*** EXERCISE INPUTS ***

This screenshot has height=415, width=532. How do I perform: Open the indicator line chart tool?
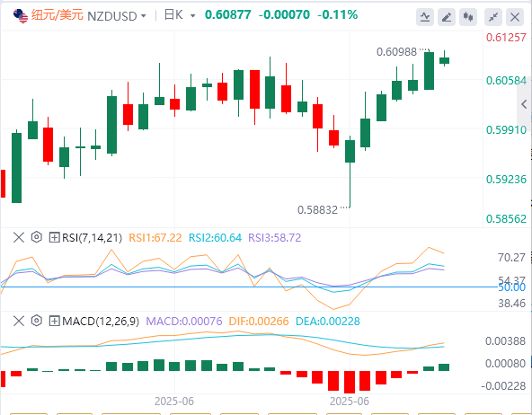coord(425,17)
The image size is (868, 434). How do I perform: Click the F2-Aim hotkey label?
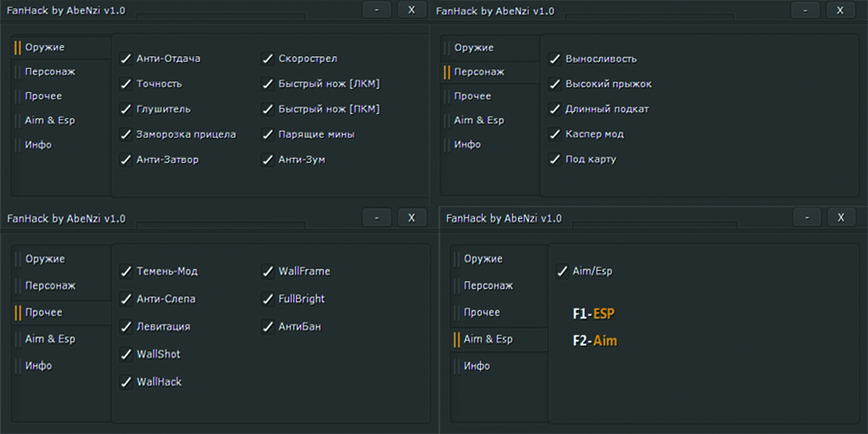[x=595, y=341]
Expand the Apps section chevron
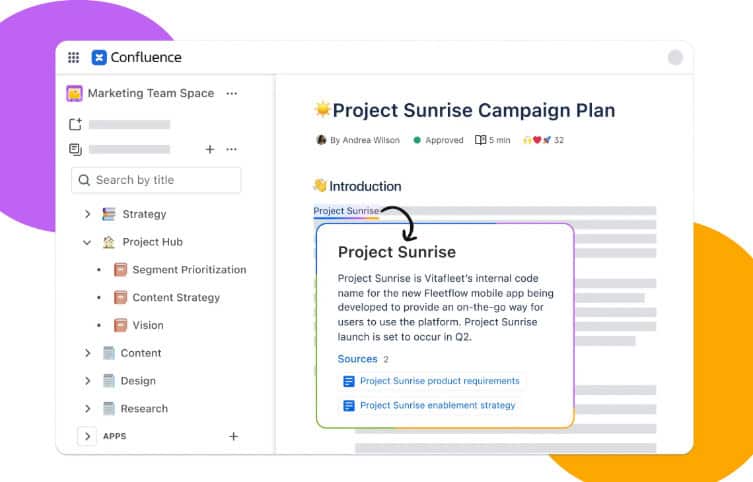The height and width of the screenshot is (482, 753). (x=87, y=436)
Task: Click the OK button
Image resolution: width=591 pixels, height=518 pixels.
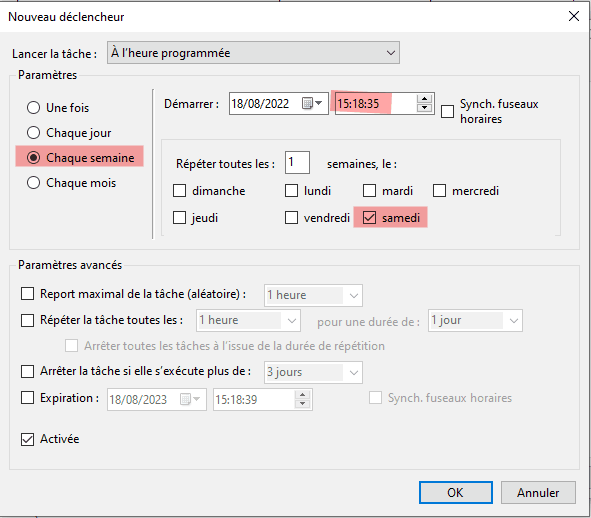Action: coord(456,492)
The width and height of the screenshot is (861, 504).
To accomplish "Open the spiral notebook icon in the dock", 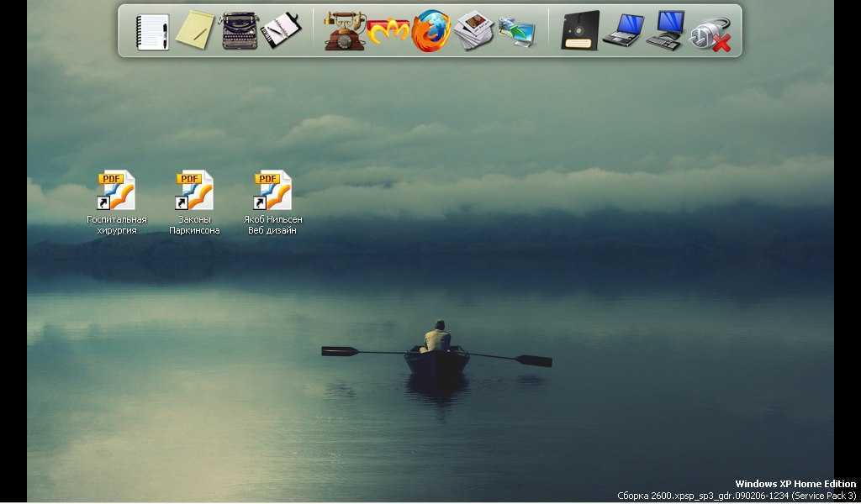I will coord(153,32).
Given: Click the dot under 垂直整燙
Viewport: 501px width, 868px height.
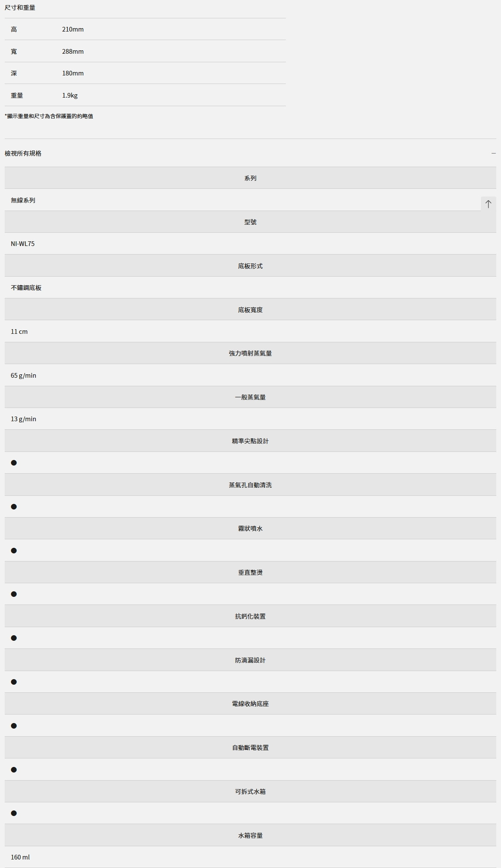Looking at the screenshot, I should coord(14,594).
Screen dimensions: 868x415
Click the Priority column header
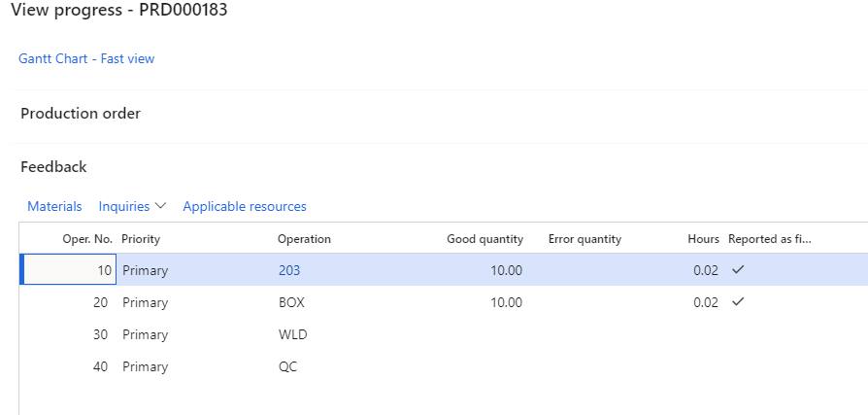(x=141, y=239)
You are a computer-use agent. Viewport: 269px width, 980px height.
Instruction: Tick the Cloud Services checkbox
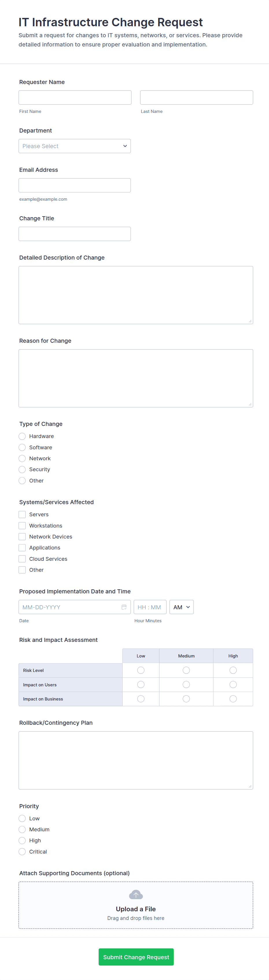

***

## WHAT NEEDS TO BE DONE
Write out exactly the lines that run from the one containing "Screen dimensions: 868x415" to the last line of the entries above, both ends kept, pictures left out.

## SOLVED PROBLEM
Screen dimensions: 868x415
Click the Priority column header
(x=141, y=239)
You are a computer-use agent. Viewport: 269px width, 980px height.
Instruction: Tick the Cloud Services checkbox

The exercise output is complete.